Work to be completed
Copy the material word for word, starting at the line that contains "This screenshot has" and ending at the line that contains "pos(567,94)". Leave the pictures out of your copy.
-- Start Data for this exercise --
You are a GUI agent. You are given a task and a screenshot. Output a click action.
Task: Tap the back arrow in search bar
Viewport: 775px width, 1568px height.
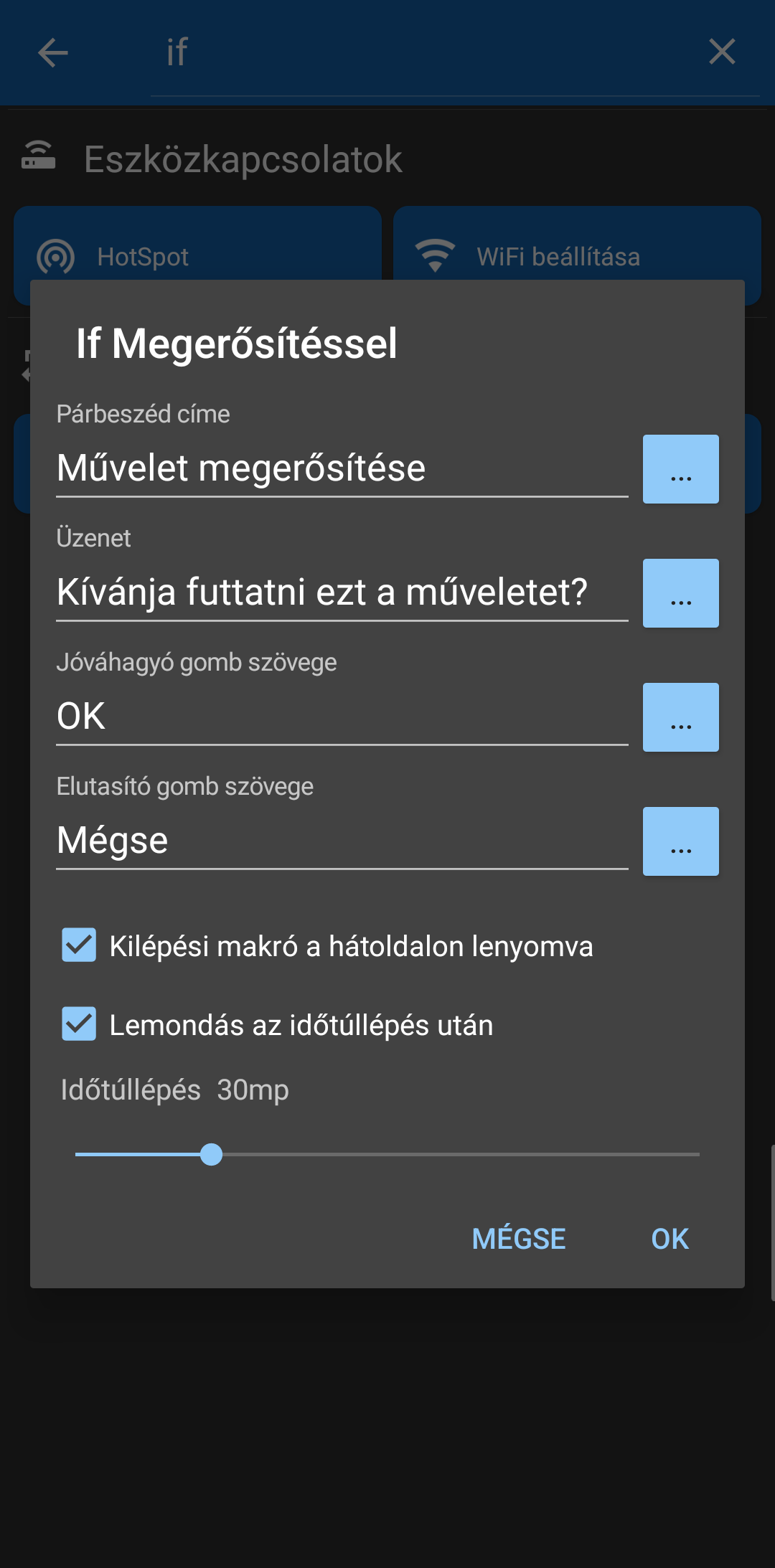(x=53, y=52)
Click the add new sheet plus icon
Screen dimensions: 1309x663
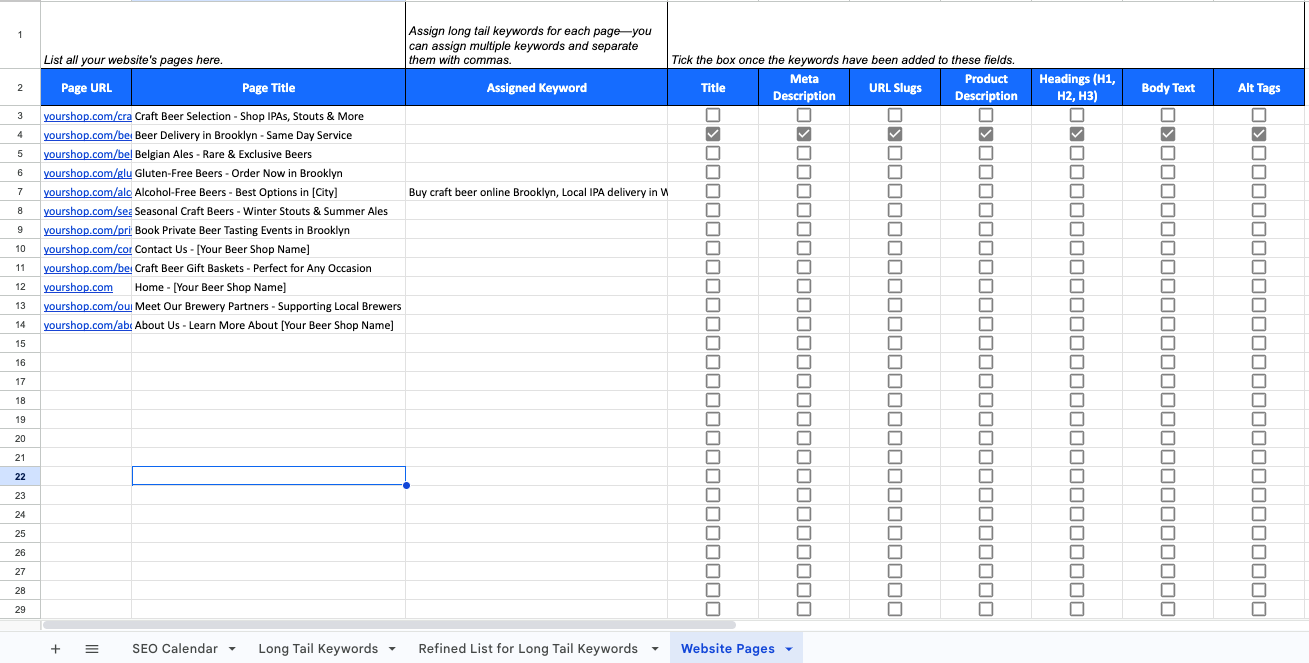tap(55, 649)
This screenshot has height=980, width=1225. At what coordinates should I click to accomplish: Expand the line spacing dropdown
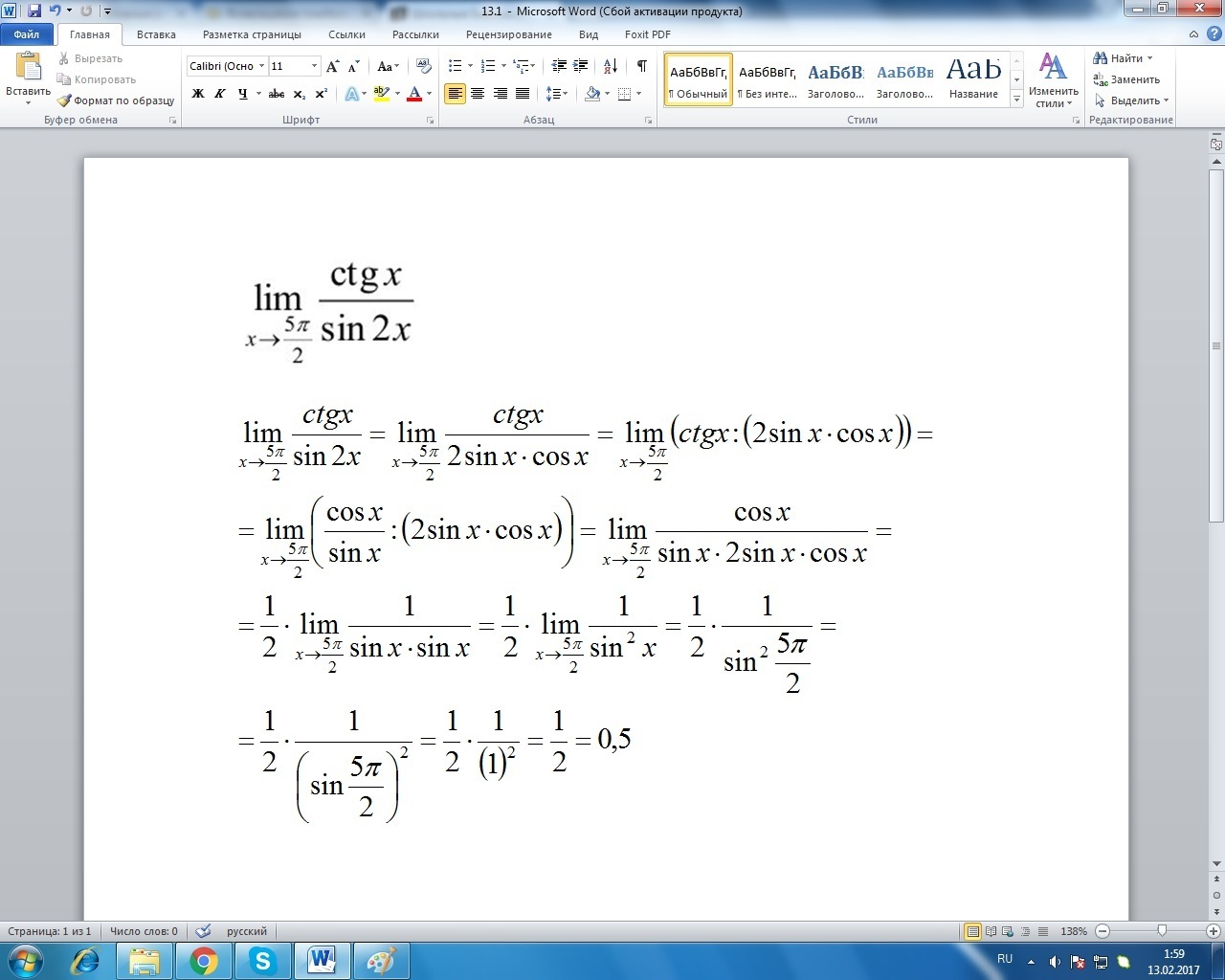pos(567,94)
-- End Data for this exercise --
-- Start Data for this exercise --
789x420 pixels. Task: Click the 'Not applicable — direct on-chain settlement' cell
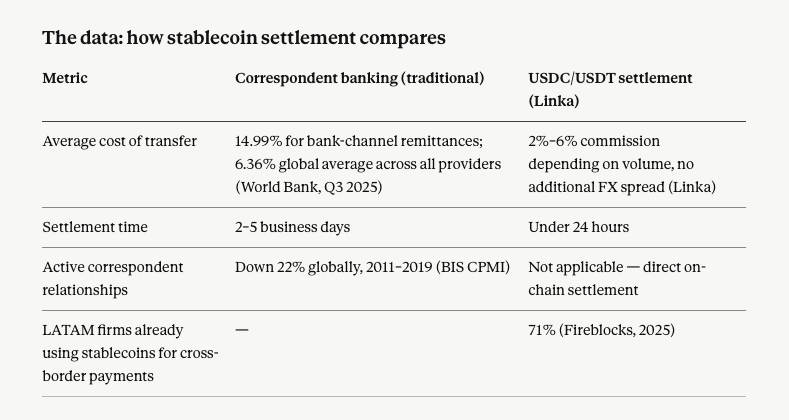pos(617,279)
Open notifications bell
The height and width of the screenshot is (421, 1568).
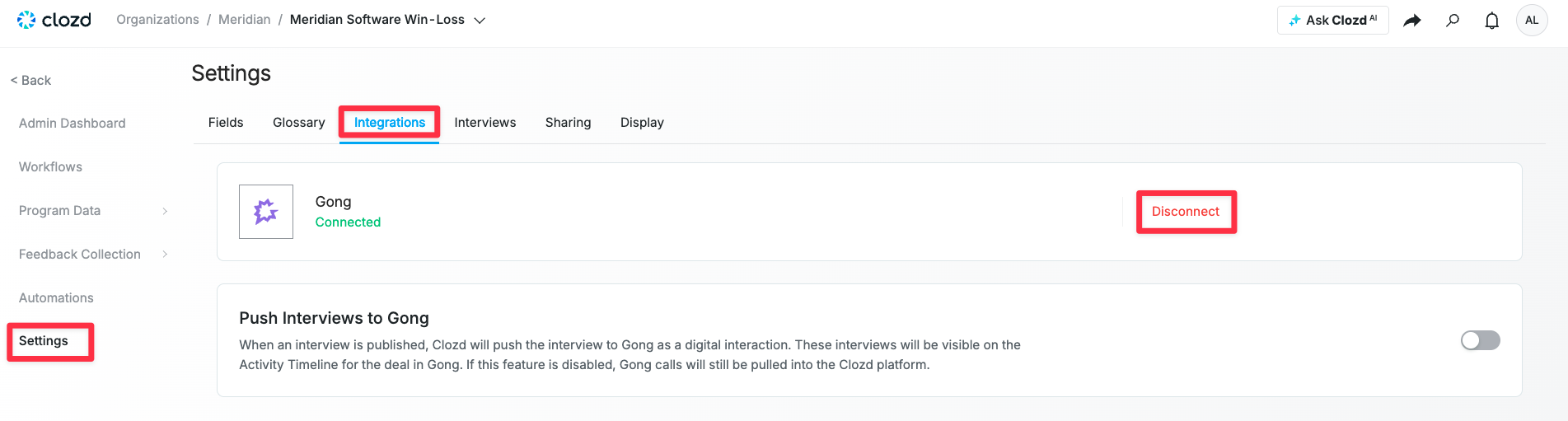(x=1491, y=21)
-- End Data for this exercise --
-- Start Data for this exercise --
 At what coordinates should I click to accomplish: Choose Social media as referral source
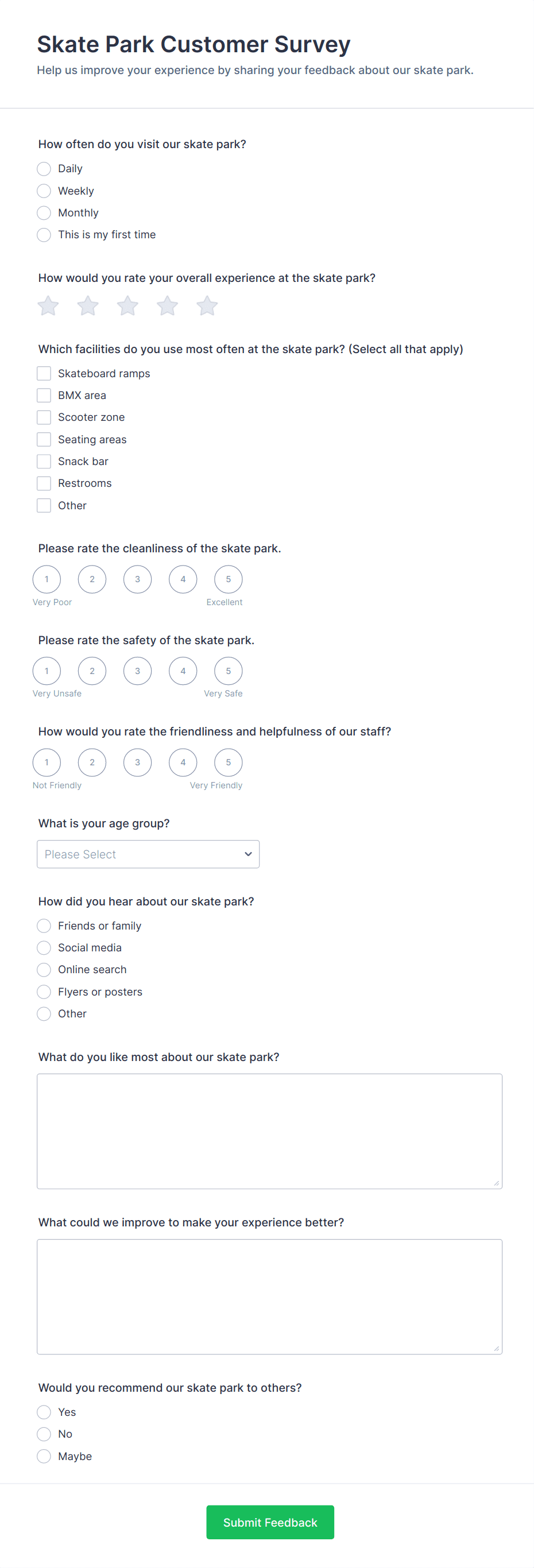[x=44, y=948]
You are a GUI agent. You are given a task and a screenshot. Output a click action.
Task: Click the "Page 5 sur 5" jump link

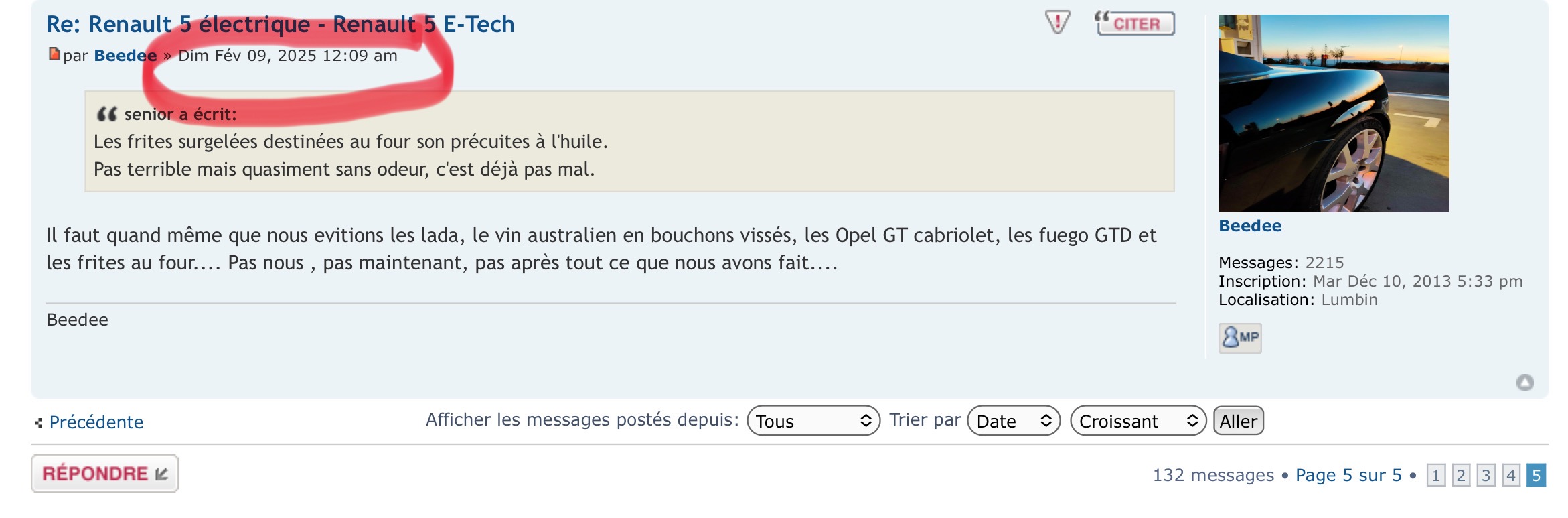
-- End Data for this exercise --
Exercise answer
This screenshot has height=980, width=1225. At what coordinates should I click to accomplish: Expand the line spacing dropdown
pos(567,94)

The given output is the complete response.